By Greg Ansley
An alarming rise in people trafficking has emerged in Pacific Island states, often linked to transnational crime groups also involved in narcotics and other major crimes.
The islands have also become a transit point for other people trafficking operations as crime groups take advantage of weak laws, corruption, and inadequate border controls and documentation, a new report from the Australian Institute of Criminology warns.
It says crime groups are using natural disasters, poverty and migration to boost their operations, and are importing and entrapping workers from outside the region to work in industries from logging and mining to tourism.
Young women are used as currency in sex-for-fish trading deals and prostitution is on the increase, with an increasing risk of exposure to people smugglers, the institute's report, Vulnerabilities to Trafficking in the Pacific, said.
The report's authors, institute researchers Jade Lindley and Laura Beacroft, said that in the six years to 2009 Fiji, Guam, Marshall Islands, New Caledonia, Northern Mariana Islands, Palau, Papua New Guinea, Samoa, Tonga and Vanuatu reported their belief that people had been trafficked into their countries.
The report said people trafficking targeted both legal industries and illegal operations run by organised crime in the region.
"Some members of Asian crime syndicates have migrated to the Pacific, gained citizenship and set up legitimate businesses to act as a cover for illegal activities, such as money laundering and large-scale drug transshipments," it said.
"Gambling and prostitution have been highlighted as forming part of a larger, more organised, syndicate of criminal activity in the Pacific region."

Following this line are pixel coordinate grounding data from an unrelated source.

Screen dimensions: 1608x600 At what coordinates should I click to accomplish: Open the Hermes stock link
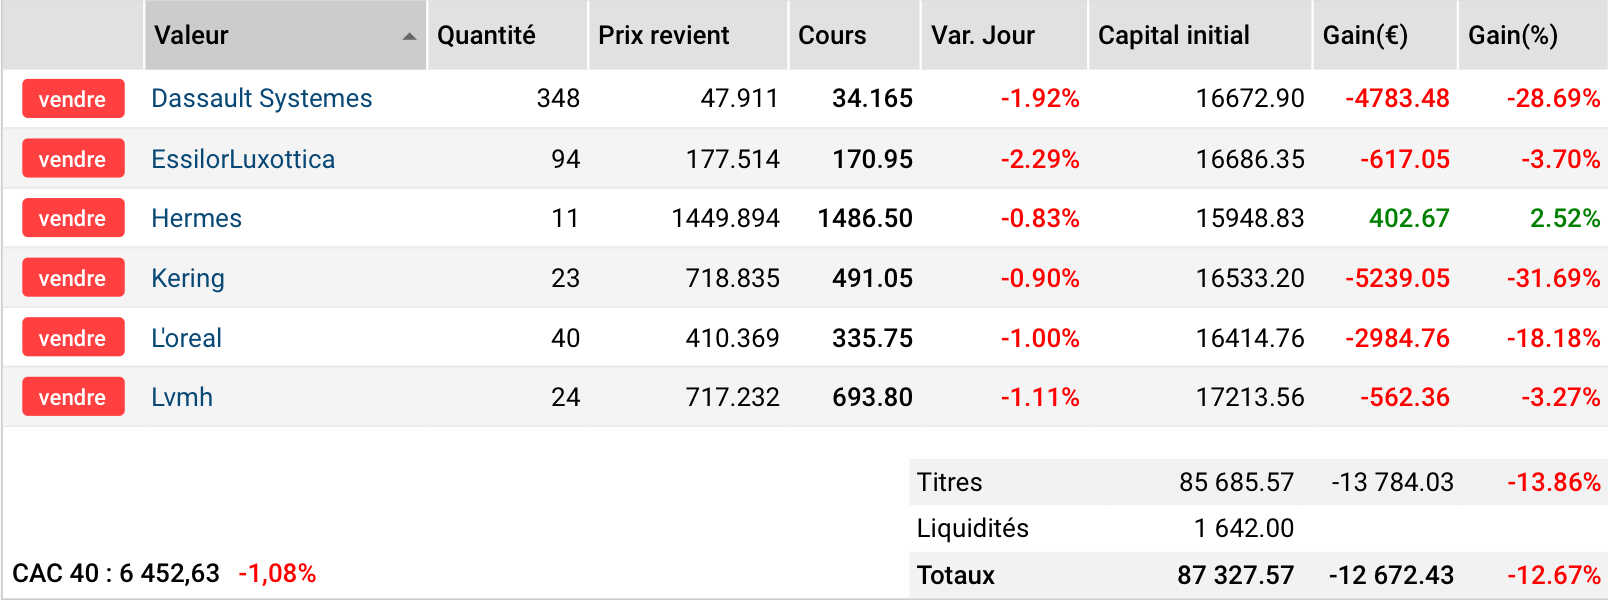196,218
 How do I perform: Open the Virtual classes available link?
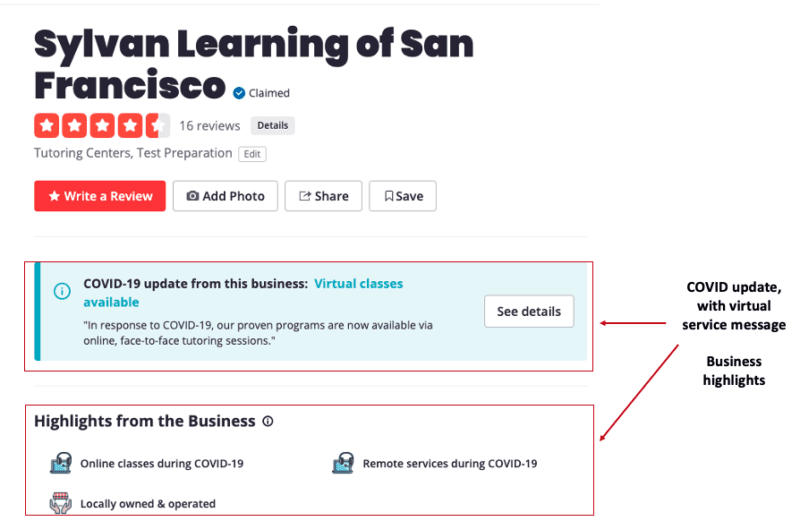pyautogui.click(x=358, y=284)
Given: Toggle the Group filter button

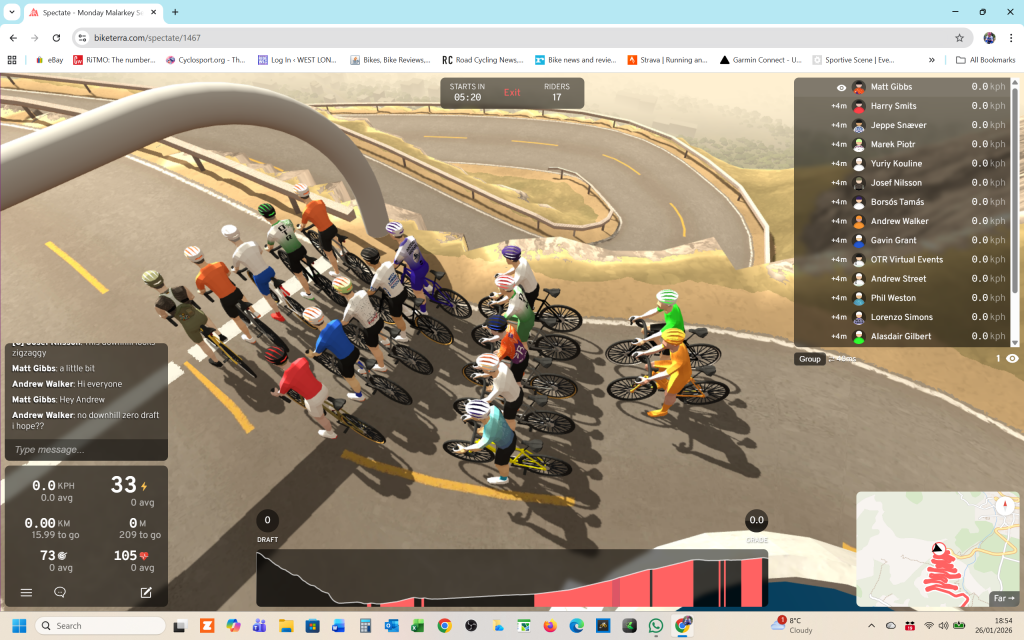Looking at the screenshot, I should coord(809,358).
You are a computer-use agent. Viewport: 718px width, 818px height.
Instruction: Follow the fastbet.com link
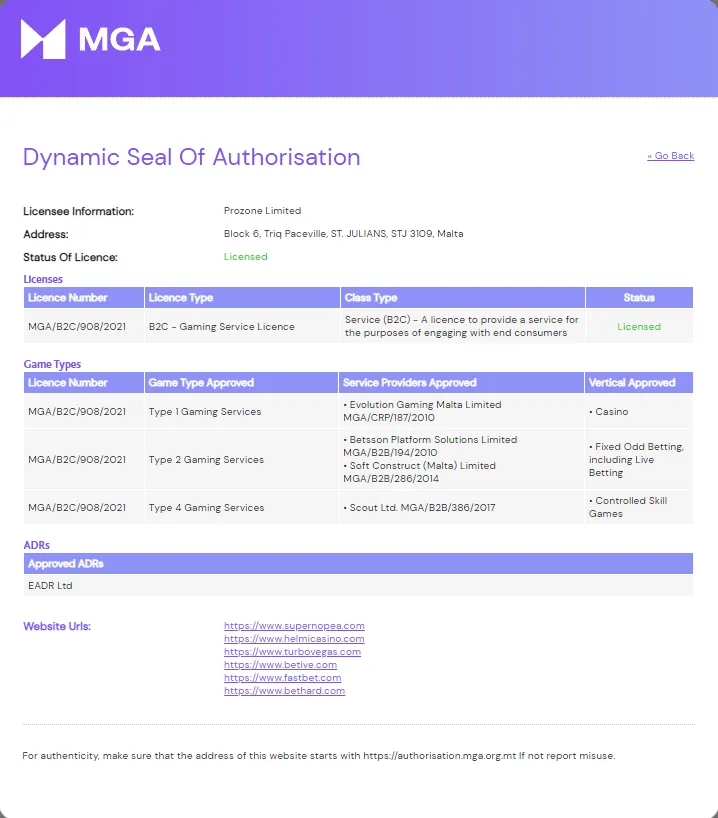tap(282, 678)
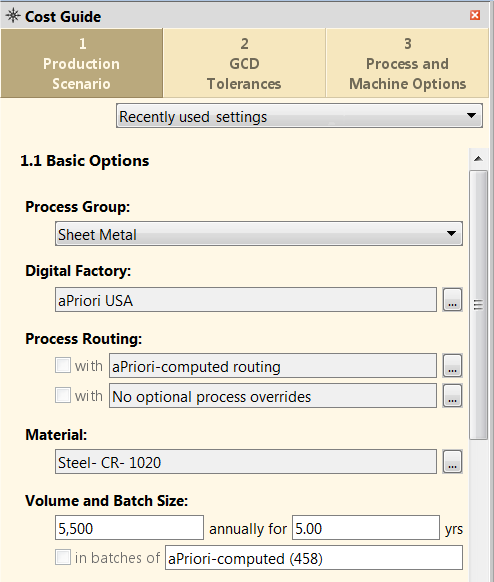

In one case the Australian Federal Police's Pacific Transnational Crime Co-ordination Centre was involved in the investigation of an incident of trafficking of persons from China into the Pacific for sex work and the use of fishing vessels to transport them.
In February last year a joint police and immigration raid in Fiji found nine Chinese nationals in breach of their visas, seven of whom were vulnerable women engaging in prostitution.
Transnational syndicates are not the only organised crime groups operating in the Pacific.
The report described the rise of local "cottage industry" groups, small-time operators at times linked to larger criminal syndicates based outside the region, creating chains that complicate the task of investigators and prosecutors.
The region is also being used as temporary transit points for people smuggling and a range of other organised transnational criminal activities, such as drug smuggling and exploitation of resources through illegal fishing and logging.
And the increasing movement of people into and out of the Pacific - in part driven by the need to find work abroad - adds to the dangers of both people trafficking and the vulnerability of migrants in their new countries.
The departure of Islanders also potentially increases the risk of people being trafficked into their former homes for work already increasing in fishing, yachting, cruise and cargo shipping, logging, mining and non-traditional agriculture such as coffee, and in tourism.
"Demand for workers in these industries is high and exploitative work environments are common, such as those identified by Fiji's United Nations Development Fund for Women, which then presents risks for labour trafficking," the report said.
"For example, Fijian authorities became aware of employers in sugar mills seizing passports and other documentation belonging to migrant workers to prevent them from leaving the mills, while exposing the workers to harsh treatment."
And while small, cohesive communities can help counter traffickers, they can also offer them opportunities.
The report said patriarchal social systems dominated by male attitudes could allow "unchecked" abuse against women and girls, increasing their vulnerability to other harm, including trafficking. Combined with poverty, this hit education and employment prospects for women, contributing to an observed rise in prostitution.
"All of the factors described here may be contributing to the reported exposure of young women to a system where sex is traded for fish and fresh produce," the report said. "Such a system has been identified as widespread in the Pacific among local and international fishing trawlers."
The report also warned that natural disasters raised further dangers.
Rape, sexual abuse, kidnapping and people trafficking followed the 2004 Boxing Day tsunami, with similar concerns reported after the October 2009 earthquake that devastated Samoa, American Samoa and Tonga.
TRADE IN BLOOD, SWEAT AND TEARS
How the traffickers operate:
* The case of 15 Indian families came to light in 2006. They had sold their land to pay between A$20,000 ($26,290) and A$38,000 for work and entitlement to New Zealand citizenship after five years. Instead, they spent five years in Niue, their passports were confiscated by their employers and they were forced to work for low wages and repay the costs of their travel from India.
* Also in 2006, seven Filipina and nine Chinese women were allegedly trafficked into Palau by four Chinese nationals. The Filipinas paid US$900 ($1210) for waitress work that would supposedly pay US$250 a month, and the Chinese women US$5000 for an expected US$2000-a-month job. Instead they were handed packets of condoms, their passports were confiscated and they were forced into prostitution, working seven days a week.
* In 2009, 13 Indians were lured to non-existent jobs in Fiji, allegedly by Indian and Fijian nationals aided by corrupt immigration officials.
* Last year an Indian national was convicted and sentenced to six years in jail for deceiving seven Indian nationals about work in New Zealand and taking them to Fiji instead. An immigration official identified them as possible victims of trafficking.